Report

McLaren sticking with Mercedes-Benz engines

When it comes to engine suppliers, McLaren has had more partners than the girl you took home from the bar last night. It was driven by Cosworth for the first seventeen or so seasons on the grid, then switched to TAG-Porsche engines, won a few world championships with Honda, and even dabbled with Ford and Peugeot. But since 1995 it's been exclusively powered by Mercedes-Benz.

Until recently, the German automaker even owned a stake in McLaren – a partnership that extended beyond the racing circuit to produce the Mercedes-Benz SLR McLaren as well. Daimler has since divested from the team, though, opting to buy instead the Brawn team that was once Honda's and leaving many to wonder how much longer Stuttgart and Woking would continue working together.

Well, we just may have our answer. According to the latest reports, McLaren is committed to staying with Mercedes-Benz for the foreseeable future – not only through the end of its current contract (which expires in 2015 and would take them through the swap to turbocharged V6 engines in 2014), but for years to come.

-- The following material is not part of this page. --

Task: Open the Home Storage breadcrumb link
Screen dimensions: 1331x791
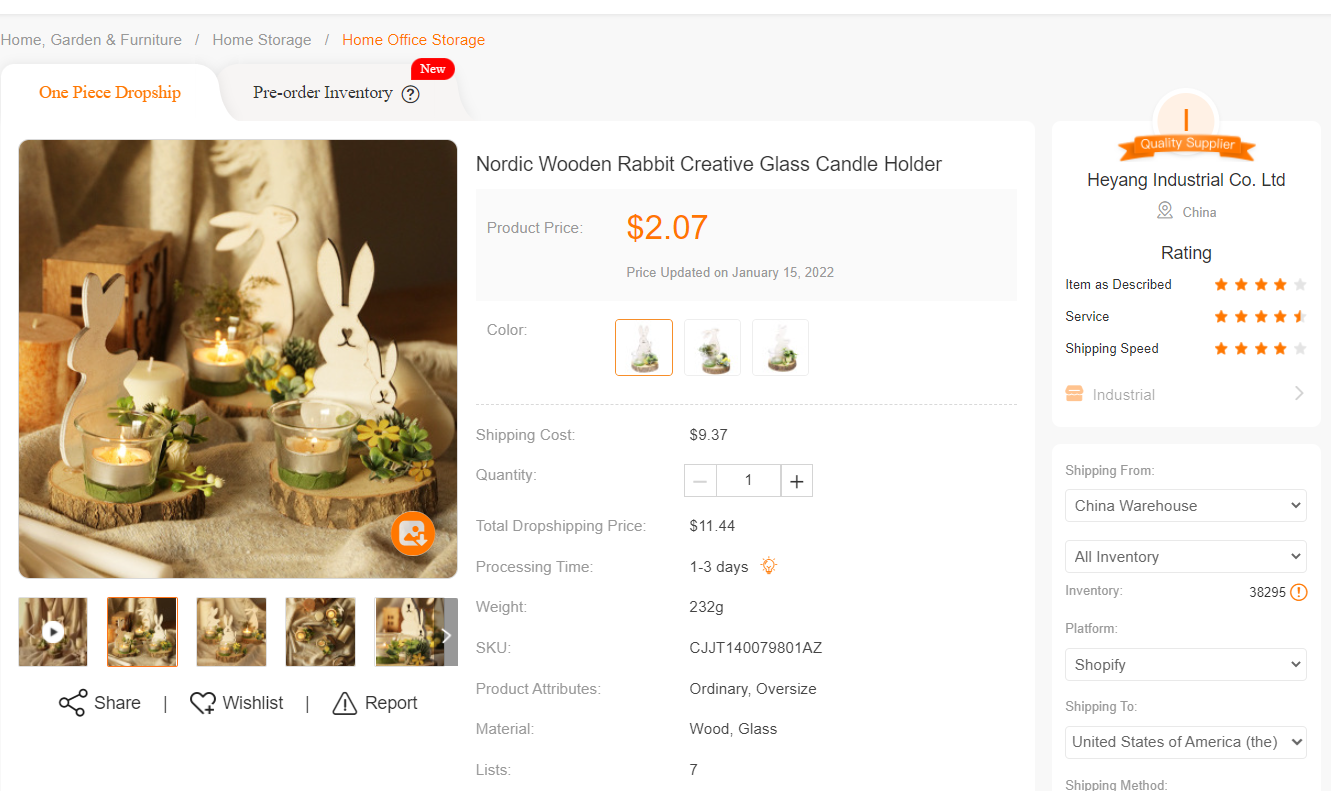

This would seem to put an end to earlier speculation that McLaren could distance itself from Mercedes by either building its own engines in-house (as it has done with its latest road cars) or acquiring another team's engine operations (like those recently shuttered by BMW, Toyota or Honda).

McLaren's team leaders also dismissed any concerns that the Mercedes GP team could get preferential treatment from Mercedes-Benz High Performance Engines (the outfit founded by GM and Roger Penske as Ilmor Engineering and which now builds Mercedes' F1 engines). They are, after all, separate enterprises that happen to share a name and common parent company, but not facilities, making the relationship between the Mercedes team and its engine supplier about as close as it is to McLaren, with which it's been collaborating for over sixteen years.